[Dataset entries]
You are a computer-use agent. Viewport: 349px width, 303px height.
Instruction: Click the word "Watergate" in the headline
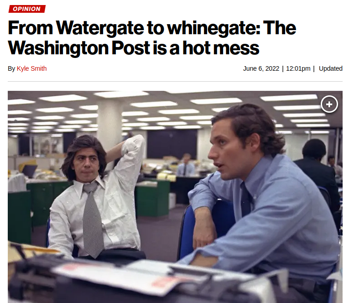click(x=100, y=28)
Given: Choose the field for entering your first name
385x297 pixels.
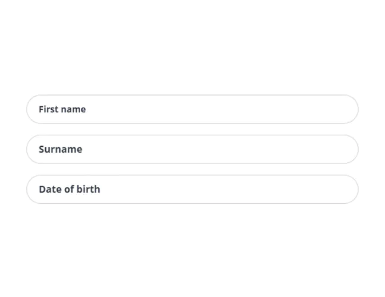Looking at the screenshot, I should point(192,109).
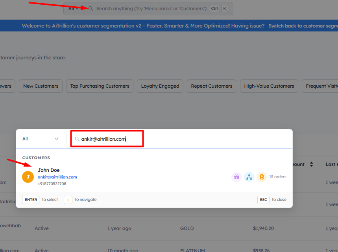Click the up-down navigate arrows key icon
This screenshot has height=252, width=338.
click(68, 200)
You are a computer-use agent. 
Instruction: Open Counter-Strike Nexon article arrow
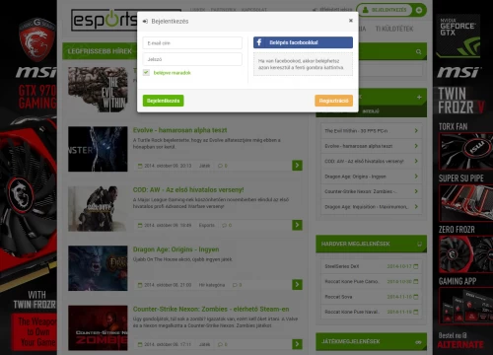pos(297,344)
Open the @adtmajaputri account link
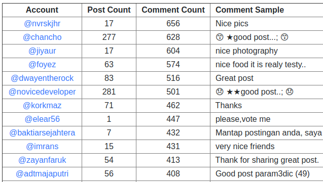Screen dimensions: 323x182 pyautogui.click(x=42, y=174)
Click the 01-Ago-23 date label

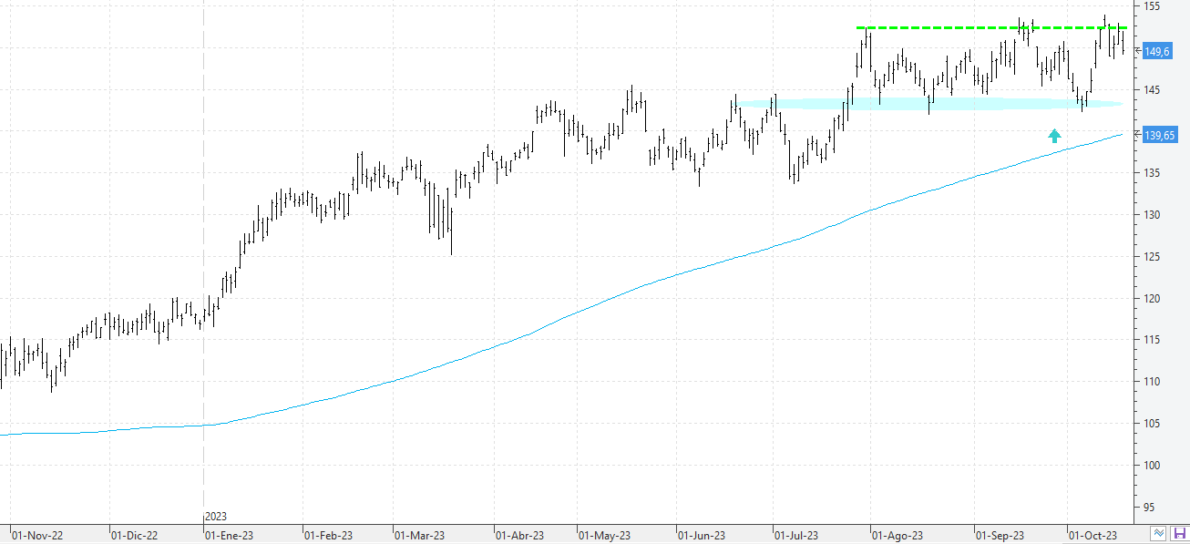898,536
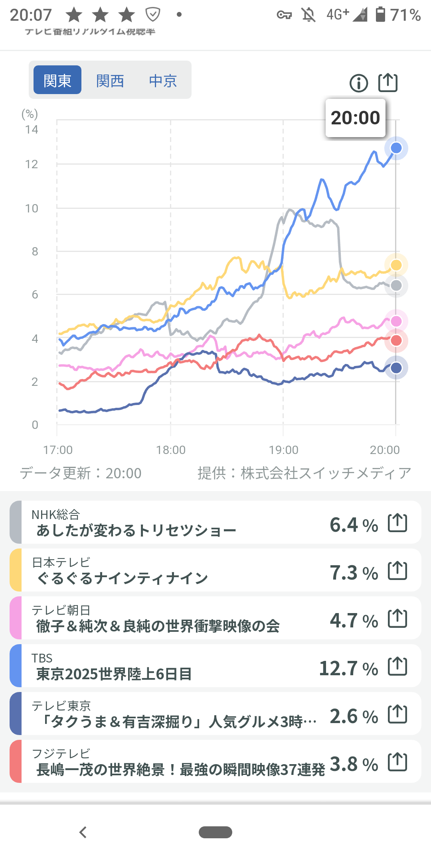This screenshot has width=431, height=861.
Task: Share the NHK総合 6.4% rating
Action: 397,523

### Work order
Each line above gets copied exactly; leave the pictures out.

### Exercise solution
You are a computer-use agent. Viewport: 349px width, 303px height.
Instruction: Click the word "Watergate" in the headline
click(x=100, y=28)
Given: Choose the field for entering your first name
385x297 pixels.
Looking at the screenshot, I should point(192,109).
Click the up-down navigate arrows key icon
This screenshot has height=252, width=338.
click(68, 200)
You are a computer-use agent. 
Instruction: Open Counter-Strike Nexon article arrow
pos(297,344)
Open the @adtmajaputri account link
Screen dimensions: 323x182 pyautogui.click(x=42, y=174)
Click the 01-Ago-23 date label

898,536
This screenshot has width=431, height=861.
Task: Share the NHK総合 6.4% rating
Action: 397,523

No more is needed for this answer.